▶ **Exercise details**:
Copy nothing but the lines from the line with "The height and width of the screenshot is (227, 501)." to the end of the records, retyped exactly. Pictures stay out.

(Excerpts from a dataset)
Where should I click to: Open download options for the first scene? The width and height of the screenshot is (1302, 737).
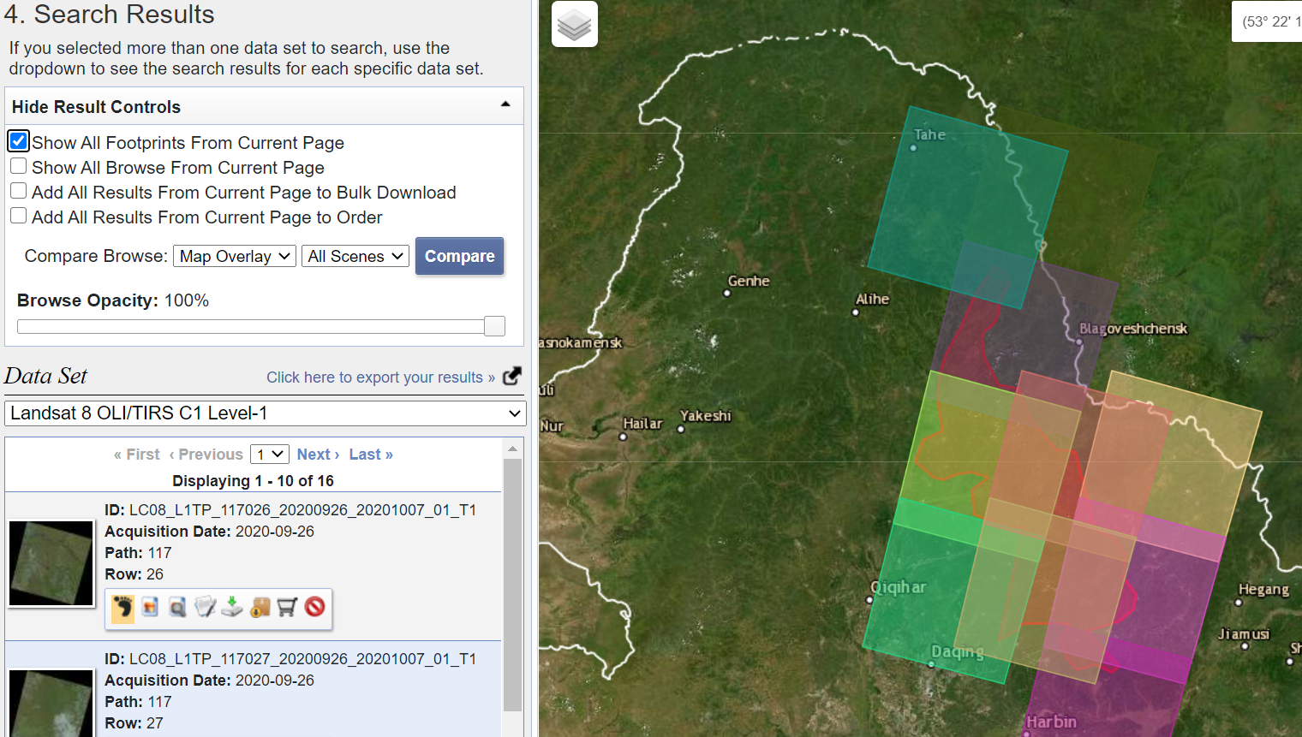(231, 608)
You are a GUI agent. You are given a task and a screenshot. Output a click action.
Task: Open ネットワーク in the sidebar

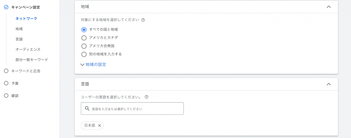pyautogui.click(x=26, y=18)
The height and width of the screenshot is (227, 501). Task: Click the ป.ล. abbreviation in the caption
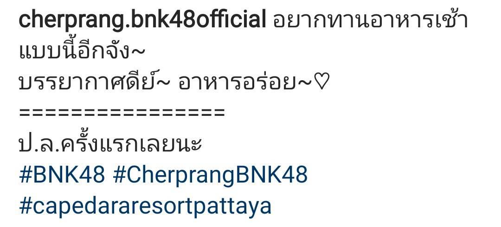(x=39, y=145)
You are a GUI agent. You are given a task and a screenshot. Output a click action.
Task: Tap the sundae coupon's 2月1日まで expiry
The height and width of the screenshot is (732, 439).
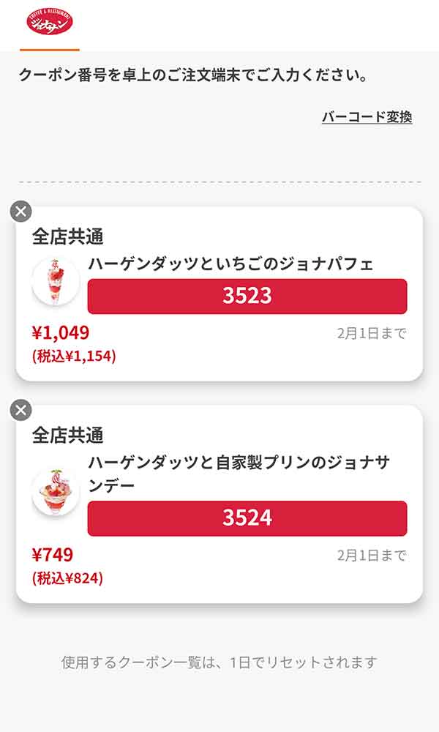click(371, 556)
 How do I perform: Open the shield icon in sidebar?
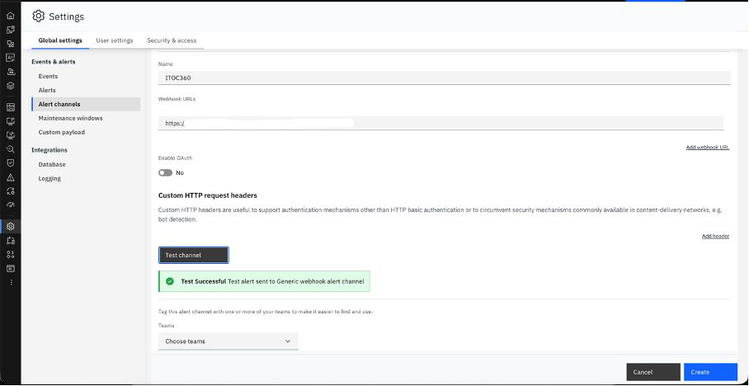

▶ **Reply to the exercise**:
The height and width of the screenshot is (227, 501). Task: Click the ป.ล. abbreviation in the caption
(x=39, y=145)
You are a GUI agent. You are given a task and a screenshot. Output a click action.
Task: Tap the sundae coupon's 2月1日まで expiry
The height and width of the screenshot is (732, 439).
click(371, 556)
 How do I perform: Open the shield icon in sidebar?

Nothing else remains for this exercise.